2. My dancers and the very specific way I've chosen them. I'm admitting a sort of bias here, which I feel important to acknowledge as a social researcher/ dance anthropologist/ person in 2019 America. All of my dancers are professionally trained and white; I know there's a disparity of ethnicity on stage. However, in order to move forward from this current moment in my artistic journey, I needed to reflect and tell MY story. I can't speak for or from any experiences that aren't my own. So, my dancers - albeit much younger than I am - are white and are professionally trained which might assume a certain level of socioeconomic status. The assumptions aren't necessarily or always true, but those are all aspects of these stories. There is a diversity of age on stage. I wanted and tried for a greater range, but life, schedules, time and travel got in the way. My limitations have informed the process.
3. Paul Fejko's music. Paul and I have been collaborating for almost 9 years in some form - from working together in the classroom to other professionally produced performances. He sometimes describes his music as the soundtrack of a horror movie. I think it's multilayered, nuanced, and demanding - reflective of the stories we carry in our bodies.
4. White costumes. White light is the absorption of all light colors. White is the color of the Women's Suffrage Movement.
5. Nov. 21st. November 19th is the internationally declared celebration of Women's Entrepreneurship.
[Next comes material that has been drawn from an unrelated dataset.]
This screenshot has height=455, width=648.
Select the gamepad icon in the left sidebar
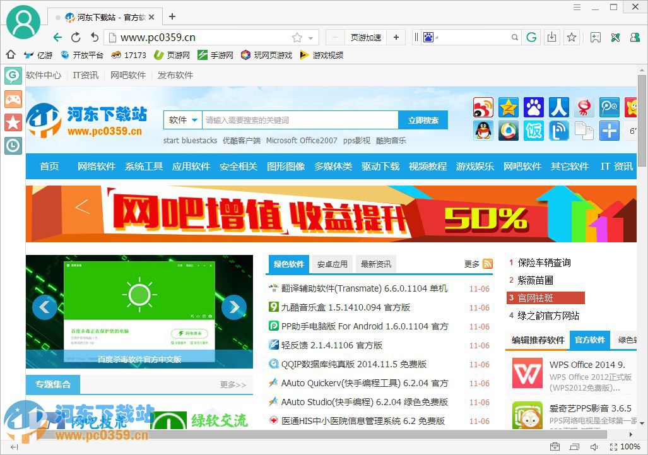(13, 99)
Because of schedule conflicts, we couldn't have the performance ON Nov 19th, so we're celebrating a few days past. The Women's Entrepreneurship Summit in NYC is the previous week. But everyday is Women's Entrepreneurship Day!
6. Alvernia University in Reading, PA. I grew up in Reading and Alvernia has a deep history in my family. I'm honored to be sharing this challenging and exciting work in this place that has been both challenging and wonderful.
7. Jake Buczewski's video. Jake is not only a video storyteller, but he's also my cousin. And he's from Reading. He lends another perspective to my own challenges of growing up as an artist in a town that didn't always feel receptive. And he knows me as a family member, not just as a professional artist.
8. The movement vocabulary. Some of the movement has been generated from improvisational prompts. Some of the movement comes directly from codified dance techniques that I've studied. Some of the movement is in homage to people and other movement that lives in my memory and in my physicality.
9. A new way of relating to audience. We're trying something out.... you'll have to come to see what it is. Get tickets here.
10. Performance practice, feedback, and photos from the journey. Each moment that the soup is tested and tasted, we get more information on how to enhance the recipe and flavor. Thanks to everyone who shared in these experiences at Widener University's Undergraduate Research and Creative Activities symposium in Chester, PA; Sarah Carlson/ DanceLink's presentation of Rising Tide in Bethlehem, PA; and KYL/D's InHale Performance Series in Philadelphia, PA!
|pic by Juliana Wall|
10. And your stories... you bring your own experiences as you witness the performance. What are the ingredients that you add to the soup?